I’ve worked with one guy who went on to sell “lifetime subscriptions” at a one time payment for all content, only to figure out that he was loosing money on it.

Well, yeah.

But look this was your business model and considering it wasn’t the norm, its hard to think it wasn’t somewhat obvious that there’d be changes in operating systems, changes in hardware, changes in DAWs that might require maintenance updates. Its not like this hasn’t happened before.

So you ignored all of that, decided to do it anyways, and then complain about how its not working out for you.

Well, yeah.
Poor planing? I'm not sure to follow. Cudos for getting your software products to run on Catalina so quickly, and get them all tested. :tu: Please post an experience report here, could help other devs at fixing these "trivialities"... ;)

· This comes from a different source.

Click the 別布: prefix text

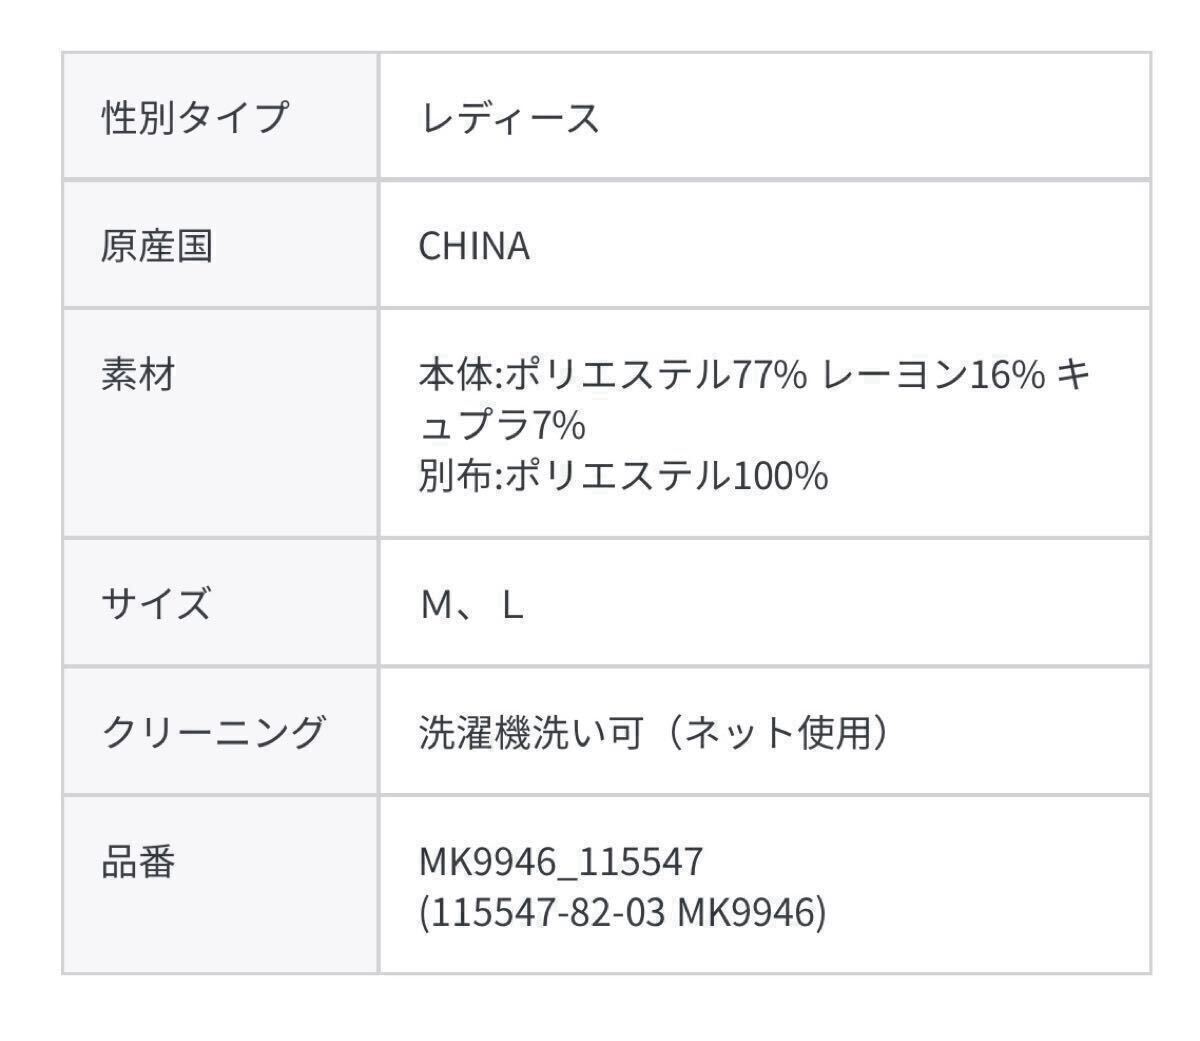click(461, 476)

The issue is the OS's politicians favor for a lack of backward compatibility. Not each individual plugin developer's lack of predictive power over the latest IT Zeitgeist, trends and numerous dead ends.


See, my love is into audio processor development, presentation and ergonomy. In doubt, they have priority over OS political bingo, over replacing libraries, reinventing the wheel, endless fixing of issues introduced not to the developer's or end user's benefit and reading apple docs all day long. For now, we'll adapt system compatibility texts ("Catalina insufficient for..." ;) ), and reconsider mac pricing in one way or another.
Last edited by FabienTDR on Mon Oct 21, 2019 9:28 pm, edited 18 times in total.
Fabien from Tokyo Dawn Records

Check out my audio processors over at the Tokyo Dawn Labs!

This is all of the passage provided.